• **Текст страницы**
..........

С точки зрения Государственного департамента США Иран продолжает числиться «наиболее активным государством – спонсором терроризма». По утверждению Кондолизы Райс, государственного секретаря США в администрации Буша-младшего (2006 г.), «Иран стал страной, являющейся так или иначе чем-то вроде главного банкира для терроризма в таких важных регионах, как Ливан (через «Хезболлу»), на Палестинских территориях, и мы глубоко озабочены тем, что Иран делает на юге Ирака»[225].
Несмотря на то что Иран нередко изображается как едва ли не главный спонсор международного терроризма, степень его влияния – прежде всего идеологического – среди исламистских радикалов относительна невелика и ограничена главным образом шиитскими группировками, среди которых первое место занимает ливанская «Хезболла». Отчасти под иранским влиянием (но, как представляется, весьма ограниченным в плане идеологии) находится и палестинская исламистская суннитская группировка ХАМАС. Не будет преувеличением сказать, что поддержка тех или иных экстремистских группировок со стороны Ирана имеет в гораздо большей степени внешнеполитические и геополитические основания, нежели религиозно-идеологическую мотивацию.
Признавая иранское спонсорство ряда радикальных группировок на Ближнем Востоке, нельзя закрывать глаза и на то обстоятельство, что Иран сам сталкивается с проблемой исламистского терроризма. В частности, речь идет о суннитской группировке «Джундалла» («Солдаты Аллаха»), ведущей антииранскую подрывную деятельность в районах, населенных белуджами и связанной, по некоторым данным, с сетью «Аль-Каиды».
* * *
Сильнейшее воздействие иранская революция на Ближнем Востоке оказала не столько на Палестину, где она была источником вдохновения для радикальных сторонников джихада, а на Ливан, где она придала одной из местных политических сил огромный импульс. Речь идет о группировке «Хезболла».
В августе 2006 г. на Ближнем Востоке разгорелся конфликт, которому некоторые эксперты поспешили приклеить ярлык «Шестой арабо-израильской войны». Армия обороны Израиля наносила удары по ливанской территории, а из Ливана на израильские города летели ракеты. При всем этом у израильских официальных представителей лейтмотивом проходила мысль о том, что Израиль не ведет войну против Ливана, а его действия направлены исключительно против движения «Хезболла». Немного времени потребовалось, чтобы из малочисленного и слабого шиитского движения, из внутриполитической и региональной силы «Хезболла» превратилась фактически в субъект международных отношений, формально оставаясь при этом одной из ведущих внутриполитических сил Ливана.

..........

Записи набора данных
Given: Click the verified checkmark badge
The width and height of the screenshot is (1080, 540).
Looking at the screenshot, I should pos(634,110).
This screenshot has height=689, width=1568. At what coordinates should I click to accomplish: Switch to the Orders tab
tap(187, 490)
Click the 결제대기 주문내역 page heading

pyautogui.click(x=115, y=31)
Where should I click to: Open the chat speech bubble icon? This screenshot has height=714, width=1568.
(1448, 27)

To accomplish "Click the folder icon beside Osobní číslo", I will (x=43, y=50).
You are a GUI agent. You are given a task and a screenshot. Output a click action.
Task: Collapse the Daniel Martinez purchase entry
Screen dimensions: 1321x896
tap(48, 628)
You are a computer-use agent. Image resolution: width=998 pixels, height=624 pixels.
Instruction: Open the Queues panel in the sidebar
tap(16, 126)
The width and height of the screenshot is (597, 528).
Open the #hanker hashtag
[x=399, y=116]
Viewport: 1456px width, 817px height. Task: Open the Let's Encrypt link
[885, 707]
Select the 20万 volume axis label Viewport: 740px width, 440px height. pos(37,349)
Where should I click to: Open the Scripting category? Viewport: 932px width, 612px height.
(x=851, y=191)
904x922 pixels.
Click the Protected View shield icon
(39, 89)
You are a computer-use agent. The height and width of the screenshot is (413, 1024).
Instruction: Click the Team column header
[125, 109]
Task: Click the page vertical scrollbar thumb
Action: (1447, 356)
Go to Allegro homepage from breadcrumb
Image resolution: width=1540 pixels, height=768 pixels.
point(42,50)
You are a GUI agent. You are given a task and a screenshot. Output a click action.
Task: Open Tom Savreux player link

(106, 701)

..........

• **Задание 1**
Отредактируйте в тексте об Иране и терроризме отрывок от слов «Несмотря на то» до слов «нежели религиозно-идеологическую мотивацию.». Приведите его заново, заменив «шиитскими группировками» на «шиитскими движениями».
• **Задание 2**
Проверьте по тексту об Иране и терроризме, верны ли утверждения ниже. На каждое ответьте «да» или «нет» и дословно процитируйте слова текста, которые это решают.
(a) ХАМАС в тексте назван шиитской группировкой.
(b) Иран сам сталкивается с проблемой исламистского терроризма.
(c) Конфликт на Ближнем Востоке, о котором идет речь, разгорелся в августе 2006 г.
• **Задание 3**
Продолжите текст об Иране и «Хезболле», начав сразу после его последнего предложения.

• **Ответ 1**
Несмотря на то что Иран нередко изображается как едва ли не главный спонсор международного терроризма, степень его влияния – прежде всего идеологического – среди исламистских радикалов относительна невелика и ограничена главным образом шиитскими движениями, среди которых первое место занимает ливанская «Хезболла». Отчасти под иранским влиянием (но, как представляется, весьма ограниченным в плане идеологии) находится и палестинская исламистская суннитская группировка ХАМАС. Не будет преувеличением сказать, что поддержка тех или иных экстремистских группировок со стороны Ирана имеет в гораздо большей степени внешнеполитические и геополитические основания, нежели религиозно-идеологическую мотивацию.

• **Ответ 2**
(a) Нет: «палестинская исламистская суннитская группировка ХАМАС».
(b) Да: «Иран сам сталкивается с проблемой исламистского терроризма».
(c) Да: «В августе 2006 г. на Ближнем Востоке разгорелся конфликт».

• **Ответ 3**
Специфику «Хезболлы» как актора происходящих в регионе процессов определяют геополитические особенности Ливана, в частности его соседство с Сирией и Израилем. Одним из лозунгов, при помощи которых «Хезболла» с 2000 г. оправдывает свои вылазки против Израиля, является освобождение удерживаемого израильтянами небольшого участка спорной между Ливаном и Сирией территории (т. н. «Фермы Шебаа»).
Еще один фактор, предопределяющий роль «Хезболлы» как во внутриливанской политической жизни, так и в геополитических процессах на всем Ближнем Востоке, это демографические особенности Ливана, его конфессиональная структура и особенности политической системы. Уникальное место Ливану на Ближнем Востоке и в арабском мире обеспечивает его многоконфессиональный характер и наличие весьма высокого процента христианского населения (доля которого, впрочем, с течением времени имеет тенденцию к уменьшению по сравнению с мусульманским населением). По переписи 1932 г., христиане составляли 55 % населения (в том числе марониты – 29 %). В настоящее время, по оценке CIA World Factbook, мусульмане составляют большинство населения Ливана (около 60 %). Причем шииты в 1990-х гг. составили около 35 % населения страны. Фактически на сегодняшний день это крупнейшее конфессиональное сообщество в Ливане. Однако в стране продолжает сохраняться существовавшее ранее распределение высших государственных постов, не соответствующее реальной конфессиональной структуре ливанского общества: пост президента может занимать христианин-маронит, пост премьер-министра – суннит, шиитам отведен лишь пост спикера ливанского парламента. Вряд ли такое положение отвечает чаяниям все возрастающей в количественном отношении шиитской общины Ливана, превращающейся из конфессионального меньшинства в самую многочисленную общину страны.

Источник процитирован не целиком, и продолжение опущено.